» Requirements
Continue the forum posts about the RC-BT below, picking up right after their last sentence.

» Text section
Recieved my unit yesterday and am loving it so far. It works great with my Mackie MP-220 IEM's. The connectors are nice and flush so no wiggle movement on them to cause MMCX issues (so far). Will post if this changes at some point.

I get wanting Aptx HD and do hope Fiio releases a new model with that feature and hopefully LDAC but so far APTx is sounding very good to me. I will have to do an actual AB test but right now I think the Rc-bt Mackie combo I am using sounds better than my Sony WI-1000 which uses APTx HD (my phone is the LG V20). I am noticing sonic loss between the Rc-bt and a physical connection but that would happen even with APTx HD or LDAC. For my out and about needs this meets my needs very well.

I am a happy camper!


----------



## dweaver

So had some time today to do a quick AB between my RC-BT MP-220 combo, my WI-1000X, and finally the MP-220 with its manufacturers cable.

I used the song Other Arms by Robert Plant all on my LG V20.

Now before I start I need to explain that the WI-1000X as an IEM has its own signature as compared to the MP-220. So I will avoid discussing specific areas of the Audio spectrum or specific instruments and try to discuss just detail retrieval so we are focusing more on the RC-BT instead of the IEM's.

» Data segment

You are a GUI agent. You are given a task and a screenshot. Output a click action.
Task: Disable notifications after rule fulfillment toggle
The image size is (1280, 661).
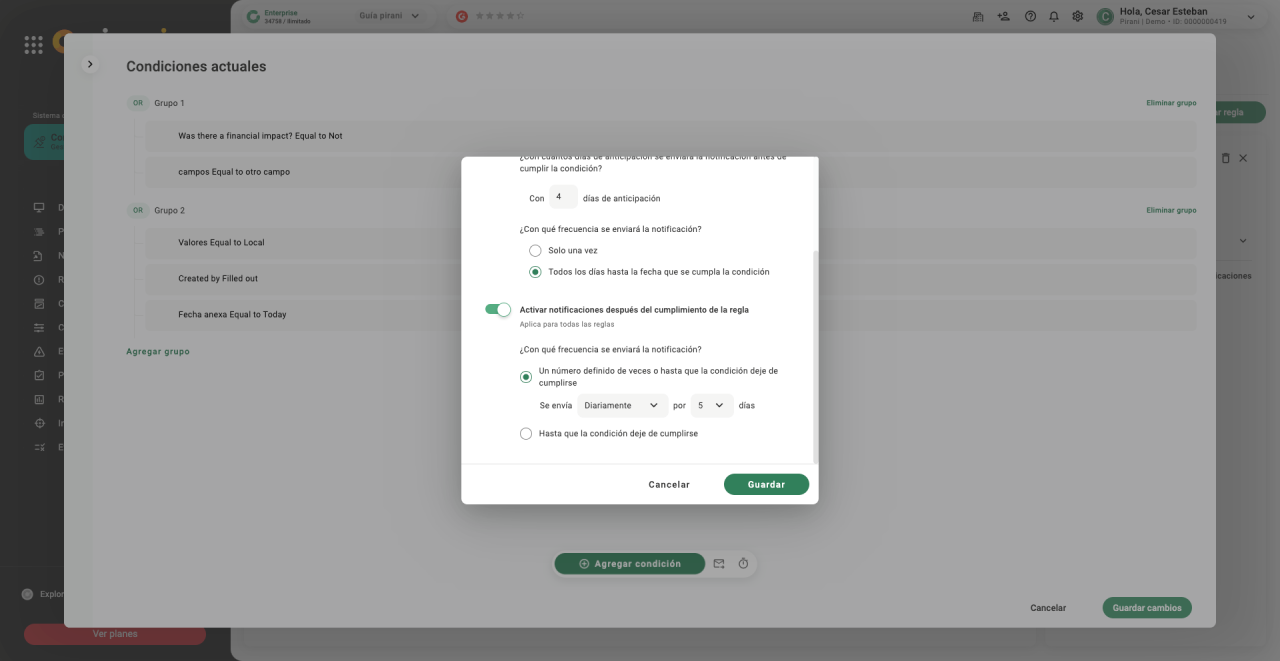coord(498,310)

» Written response
Detail retrieval between the 2 BT devices was one by a small margin by the WI-1000X as it appeared to be able to portray more details and give a slightly more rich experience.

The difference between the MP-220 on the RC-BT versus physical cable was more stark, a bit more than expected. Where the IEM sounds lively and engaging wired it becomes a bit more sterile through BT. But given the use requirements it is a trade off that I can live with, but wish I didn't have to.

Bottom line, for the price this is a very good BT option for MMCX IEM users. But I would not hesitate to pay more for one that offered HD and LDAC codecs...


----------



## Amber Rain

dweaver said:


> So had some time today to do a quick AB between my RC-BT MP-220 combo, my WI-1000X, and finally the MP-220 with its manufacturers cable.
> 
> I used the song Other Arms by Robert Plant all on my LG V20.
> 
> ...




Thanks for the review, could  you confirm if the cable goes around  the back of your neck or the front?

Is the cable heavy, will it pull on the earphones (I didn't like the cable with the Mic that came with the F5 for this reason).

Thanks


----------



## dweaver

The cable can go around the back or the front, which ever way you prefer. It is super light and very comfortable.


----------



## Amber Rain

dweaver said:


> The cable can go around the back or the front, which ever way you prefer. It is super light and very comfortable.


 
Thanks for confirming, undecided whether to wait for the BTR3 or go for this product.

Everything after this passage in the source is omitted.